▶ _WRITTEN TASK_
Reproduce the data exactly, starting with the line that contains "Expand the All" and going on through the line that contains "should pyautogui.click(x=904, y=30).".

▶ _EXTRACTED MATERIAL_
::::::::::
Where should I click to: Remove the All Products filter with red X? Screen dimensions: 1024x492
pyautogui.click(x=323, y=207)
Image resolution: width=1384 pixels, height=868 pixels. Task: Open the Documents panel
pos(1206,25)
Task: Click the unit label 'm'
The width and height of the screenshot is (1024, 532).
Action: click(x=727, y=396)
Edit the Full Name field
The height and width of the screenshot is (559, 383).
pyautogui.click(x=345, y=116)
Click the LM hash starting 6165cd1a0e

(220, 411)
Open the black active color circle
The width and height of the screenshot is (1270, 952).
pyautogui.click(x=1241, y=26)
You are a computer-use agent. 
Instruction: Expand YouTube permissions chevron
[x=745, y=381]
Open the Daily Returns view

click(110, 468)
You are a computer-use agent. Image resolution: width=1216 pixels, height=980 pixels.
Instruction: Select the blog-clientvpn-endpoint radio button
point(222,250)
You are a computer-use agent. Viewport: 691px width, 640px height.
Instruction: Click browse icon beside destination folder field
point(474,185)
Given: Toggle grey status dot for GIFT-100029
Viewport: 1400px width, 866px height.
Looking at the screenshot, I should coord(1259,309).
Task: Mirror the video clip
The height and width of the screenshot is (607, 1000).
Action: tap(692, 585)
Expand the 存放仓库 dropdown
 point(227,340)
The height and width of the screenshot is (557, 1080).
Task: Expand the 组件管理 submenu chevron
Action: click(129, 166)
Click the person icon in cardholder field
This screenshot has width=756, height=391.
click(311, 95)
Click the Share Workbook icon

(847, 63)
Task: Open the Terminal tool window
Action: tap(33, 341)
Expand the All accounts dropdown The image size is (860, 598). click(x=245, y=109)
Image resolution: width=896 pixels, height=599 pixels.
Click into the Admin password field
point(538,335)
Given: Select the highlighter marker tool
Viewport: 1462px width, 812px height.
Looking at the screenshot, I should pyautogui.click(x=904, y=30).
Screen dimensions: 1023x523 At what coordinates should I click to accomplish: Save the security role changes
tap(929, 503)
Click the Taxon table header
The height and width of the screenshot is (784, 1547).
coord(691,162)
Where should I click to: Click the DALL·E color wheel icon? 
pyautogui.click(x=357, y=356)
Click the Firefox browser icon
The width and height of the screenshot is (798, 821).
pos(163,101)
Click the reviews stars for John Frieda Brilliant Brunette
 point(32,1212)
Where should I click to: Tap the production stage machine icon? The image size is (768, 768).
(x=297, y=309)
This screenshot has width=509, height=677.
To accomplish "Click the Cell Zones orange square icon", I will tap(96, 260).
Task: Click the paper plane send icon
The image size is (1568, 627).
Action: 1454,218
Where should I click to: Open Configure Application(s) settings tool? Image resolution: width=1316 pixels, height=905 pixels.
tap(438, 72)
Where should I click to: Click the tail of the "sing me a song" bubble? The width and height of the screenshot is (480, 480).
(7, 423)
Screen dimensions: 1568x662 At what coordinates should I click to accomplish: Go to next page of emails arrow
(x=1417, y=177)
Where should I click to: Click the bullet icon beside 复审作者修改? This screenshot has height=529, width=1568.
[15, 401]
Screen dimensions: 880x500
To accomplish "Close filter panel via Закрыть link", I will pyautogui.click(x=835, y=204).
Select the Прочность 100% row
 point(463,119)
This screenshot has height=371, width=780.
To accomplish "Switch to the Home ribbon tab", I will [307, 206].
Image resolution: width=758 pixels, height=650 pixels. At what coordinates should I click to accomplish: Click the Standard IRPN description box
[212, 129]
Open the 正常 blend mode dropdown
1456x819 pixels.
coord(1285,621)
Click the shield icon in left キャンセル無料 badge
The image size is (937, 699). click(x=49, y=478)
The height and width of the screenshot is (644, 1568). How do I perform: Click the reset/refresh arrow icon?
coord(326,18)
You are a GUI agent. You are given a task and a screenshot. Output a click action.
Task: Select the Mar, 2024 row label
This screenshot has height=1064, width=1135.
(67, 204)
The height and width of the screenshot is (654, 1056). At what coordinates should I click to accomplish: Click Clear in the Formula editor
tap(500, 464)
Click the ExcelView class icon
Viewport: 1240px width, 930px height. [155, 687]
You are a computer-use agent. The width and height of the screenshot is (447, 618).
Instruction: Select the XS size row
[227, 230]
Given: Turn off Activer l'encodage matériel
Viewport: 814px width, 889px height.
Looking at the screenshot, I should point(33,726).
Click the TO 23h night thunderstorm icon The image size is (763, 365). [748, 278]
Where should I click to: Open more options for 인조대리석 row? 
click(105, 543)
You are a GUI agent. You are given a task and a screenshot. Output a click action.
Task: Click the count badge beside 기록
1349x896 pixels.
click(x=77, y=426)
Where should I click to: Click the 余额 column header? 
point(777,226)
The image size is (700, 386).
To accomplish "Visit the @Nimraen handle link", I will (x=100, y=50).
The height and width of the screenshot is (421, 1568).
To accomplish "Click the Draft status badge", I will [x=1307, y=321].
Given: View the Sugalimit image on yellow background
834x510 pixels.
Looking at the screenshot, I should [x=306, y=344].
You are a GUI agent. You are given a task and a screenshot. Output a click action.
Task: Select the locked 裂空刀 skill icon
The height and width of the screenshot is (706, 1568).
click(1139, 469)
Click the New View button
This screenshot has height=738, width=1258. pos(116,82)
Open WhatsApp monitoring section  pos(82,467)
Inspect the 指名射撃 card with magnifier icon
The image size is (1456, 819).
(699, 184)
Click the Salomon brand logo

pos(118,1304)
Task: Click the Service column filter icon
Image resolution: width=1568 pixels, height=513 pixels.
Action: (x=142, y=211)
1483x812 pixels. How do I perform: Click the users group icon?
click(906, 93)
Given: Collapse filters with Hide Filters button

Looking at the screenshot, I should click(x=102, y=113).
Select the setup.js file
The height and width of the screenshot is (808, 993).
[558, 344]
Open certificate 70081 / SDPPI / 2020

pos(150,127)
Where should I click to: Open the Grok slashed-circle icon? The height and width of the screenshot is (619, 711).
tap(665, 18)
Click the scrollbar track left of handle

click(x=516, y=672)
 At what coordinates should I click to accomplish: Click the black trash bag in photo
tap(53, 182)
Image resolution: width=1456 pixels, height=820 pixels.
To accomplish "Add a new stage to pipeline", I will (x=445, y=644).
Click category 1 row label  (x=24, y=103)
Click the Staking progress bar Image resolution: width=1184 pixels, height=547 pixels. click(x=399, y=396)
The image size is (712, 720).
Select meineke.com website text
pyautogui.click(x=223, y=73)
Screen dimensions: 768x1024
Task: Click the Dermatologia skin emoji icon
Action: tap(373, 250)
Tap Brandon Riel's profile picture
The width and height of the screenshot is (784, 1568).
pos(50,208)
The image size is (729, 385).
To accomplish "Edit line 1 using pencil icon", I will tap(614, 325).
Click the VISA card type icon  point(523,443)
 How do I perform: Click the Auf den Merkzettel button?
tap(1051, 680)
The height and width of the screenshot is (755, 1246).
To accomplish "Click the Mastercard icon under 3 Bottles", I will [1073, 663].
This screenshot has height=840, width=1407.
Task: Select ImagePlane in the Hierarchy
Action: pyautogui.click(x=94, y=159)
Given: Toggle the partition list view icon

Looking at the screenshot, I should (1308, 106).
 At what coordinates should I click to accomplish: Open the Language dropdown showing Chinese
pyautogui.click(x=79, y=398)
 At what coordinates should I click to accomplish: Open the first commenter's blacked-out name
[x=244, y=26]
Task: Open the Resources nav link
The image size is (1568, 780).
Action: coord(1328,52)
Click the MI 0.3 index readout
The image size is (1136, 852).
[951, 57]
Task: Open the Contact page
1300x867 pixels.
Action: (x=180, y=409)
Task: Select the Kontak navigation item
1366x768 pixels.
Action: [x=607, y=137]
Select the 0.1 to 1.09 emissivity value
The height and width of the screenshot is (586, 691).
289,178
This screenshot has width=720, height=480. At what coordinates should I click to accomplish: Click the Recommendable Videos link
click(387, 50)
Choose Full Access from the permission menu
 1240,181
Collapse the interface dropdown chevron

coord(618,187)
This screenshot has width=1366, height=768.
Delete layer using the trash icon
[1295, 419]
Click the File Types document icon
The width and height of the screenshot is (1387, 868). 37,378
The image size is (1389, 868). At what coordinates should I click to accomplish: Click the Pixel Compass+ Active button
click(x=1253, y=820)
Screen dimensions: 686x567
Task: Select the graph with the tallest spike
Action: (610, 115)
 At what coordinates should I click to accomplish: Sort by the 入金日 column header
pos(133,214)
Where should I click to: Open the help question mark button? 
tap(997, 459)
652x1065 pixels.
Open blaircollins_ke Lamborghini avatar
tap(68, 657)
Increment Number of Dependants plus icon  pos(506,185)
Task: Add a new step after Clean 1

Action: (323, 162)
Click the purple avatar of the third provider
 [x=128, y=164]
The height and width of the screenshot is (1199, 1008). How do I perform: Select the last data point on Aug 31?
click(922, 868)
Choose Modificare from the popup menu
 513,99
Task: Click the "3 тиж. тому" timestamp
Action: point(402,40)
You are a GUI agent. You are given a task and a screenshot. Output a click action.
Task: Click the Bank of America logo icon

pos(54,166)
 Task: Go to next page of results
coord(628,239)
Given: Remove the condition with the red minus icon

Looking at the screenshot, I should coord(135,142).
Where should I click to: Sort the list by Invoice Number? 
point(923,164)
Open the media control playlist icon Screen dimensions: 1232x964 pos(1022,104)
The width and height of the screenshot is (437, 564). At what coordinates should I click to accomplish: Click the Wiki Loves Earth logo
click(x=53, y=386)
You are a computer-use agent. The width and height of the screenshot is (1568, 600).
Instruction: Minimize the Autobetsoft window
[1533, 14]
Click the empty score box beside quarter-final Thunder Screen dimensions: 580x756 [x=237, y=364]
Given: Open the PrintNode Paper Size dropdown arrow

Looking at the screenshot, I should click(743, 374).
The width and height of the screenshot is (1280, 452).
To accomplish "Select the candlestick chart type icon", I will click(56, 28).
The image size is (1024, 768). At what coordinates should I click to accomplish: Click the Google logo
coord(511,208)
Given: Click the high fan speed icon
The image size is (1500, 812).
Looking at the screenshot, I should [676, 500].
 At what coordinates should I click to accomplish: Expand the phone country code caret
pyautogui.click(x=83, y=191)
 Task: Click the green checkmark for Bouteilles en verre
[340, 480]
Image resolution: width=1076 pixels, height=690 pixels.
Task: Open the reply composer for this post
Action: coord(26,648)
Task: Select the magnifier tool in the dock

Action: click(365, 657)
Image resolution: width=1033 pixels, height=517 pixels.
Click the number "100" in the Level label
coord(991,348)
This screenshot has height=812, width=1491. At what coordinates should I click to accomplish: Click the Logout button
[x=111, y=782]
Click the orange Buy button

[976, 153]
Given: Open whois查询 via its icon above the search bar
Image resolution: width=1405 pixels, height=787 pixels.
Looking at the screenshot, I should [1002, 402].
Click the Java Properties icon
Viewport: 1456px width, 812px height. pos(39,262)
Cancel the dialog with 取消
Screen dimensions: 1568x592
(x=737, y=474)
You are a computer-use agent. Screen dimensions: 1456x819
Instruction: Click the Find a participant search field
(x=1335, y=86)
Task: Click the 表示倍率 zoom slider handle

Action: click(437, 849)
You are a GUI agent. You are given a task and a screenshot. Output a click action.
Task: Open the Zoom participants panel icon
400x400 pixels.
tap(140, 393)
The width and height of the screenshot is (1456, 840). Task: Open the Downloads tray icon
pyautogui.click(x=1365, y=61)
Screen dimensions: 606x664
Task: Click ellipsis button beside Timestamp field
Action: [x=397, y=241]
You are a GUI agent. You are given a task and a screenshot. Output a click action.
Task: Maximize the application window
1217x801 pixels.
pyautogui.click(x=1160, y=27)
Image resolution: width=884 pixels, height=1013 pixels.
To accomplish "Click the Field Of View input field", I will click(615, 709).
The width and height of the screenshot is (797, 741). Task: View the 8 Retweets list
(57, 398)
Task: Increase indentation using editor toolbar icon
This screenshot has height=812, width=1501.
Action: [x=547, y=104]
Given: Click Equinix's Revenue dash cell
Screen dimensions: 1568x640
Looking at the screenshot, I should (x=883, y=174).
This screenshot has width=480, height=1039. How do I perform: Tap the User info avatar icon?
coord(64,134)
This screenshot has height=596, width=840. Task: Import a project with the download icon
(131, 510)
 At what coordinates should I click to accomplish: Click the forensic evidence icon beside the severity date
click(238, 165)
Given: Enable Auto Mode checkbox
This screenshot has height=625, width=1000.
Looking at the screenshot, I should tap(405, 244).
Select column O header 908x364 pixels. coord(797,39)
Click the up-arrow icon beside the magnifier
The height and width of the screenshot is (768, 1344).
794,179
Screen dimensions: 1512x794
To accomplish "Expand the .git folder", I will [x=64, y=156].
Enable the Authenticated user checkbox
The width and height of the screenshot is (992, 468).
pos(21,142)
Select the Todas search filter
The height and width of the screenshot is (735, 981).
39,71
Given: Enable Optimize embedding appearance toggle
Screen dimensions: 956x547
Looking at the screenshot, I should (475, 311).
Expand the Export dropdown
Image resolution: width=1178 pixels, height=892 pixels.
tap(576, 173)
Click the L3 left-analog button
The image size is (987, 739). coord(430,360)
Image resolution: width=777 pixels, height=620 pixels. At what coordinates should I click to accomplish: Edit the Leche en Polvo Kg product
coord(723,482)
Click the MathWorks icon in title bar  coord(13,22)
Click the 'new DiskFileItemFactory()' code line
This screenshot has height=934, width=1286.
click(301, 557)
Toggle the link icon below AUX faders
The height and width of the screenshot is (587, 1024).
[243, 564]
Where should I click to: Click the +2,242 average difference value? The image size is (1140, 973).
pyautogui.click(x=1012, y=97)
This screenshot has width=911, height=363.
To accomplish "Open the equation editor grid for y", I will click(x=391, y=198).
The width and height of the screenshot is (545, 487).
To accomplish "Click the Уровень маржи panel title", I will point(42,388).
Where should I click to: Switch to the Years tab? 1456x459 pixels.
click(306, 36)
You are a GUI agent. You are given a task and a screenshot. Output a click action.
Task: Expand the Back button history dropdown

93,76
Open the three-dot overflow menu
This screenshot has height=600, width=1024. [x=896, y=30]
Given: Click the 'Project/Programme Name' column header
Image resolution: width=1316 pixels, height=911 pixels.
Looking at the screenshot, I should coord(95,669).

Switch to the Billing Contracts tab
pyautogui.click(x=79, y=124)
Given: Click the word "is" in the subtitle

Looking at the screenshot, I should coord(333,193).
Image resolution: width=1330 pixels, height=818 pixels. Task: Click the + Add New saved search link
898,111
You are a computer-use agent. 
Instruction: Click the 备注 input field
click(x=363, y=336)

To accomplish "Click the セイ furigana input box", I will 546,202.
::::::::::
▶ _SOLVED EXERCISE_
Expand the All accounts dropdown The image size is (860, 598). click(x=245, y=109)
Image resolution: width=896 pixels, height=599 pixels.
Click into the Admin password field
point(538,335)
Given: Select the highlighter marker tool
Viewport: 1462px width, 812px height.
Looking at the screenshot, I should pyautogui.click(x=904, y=30).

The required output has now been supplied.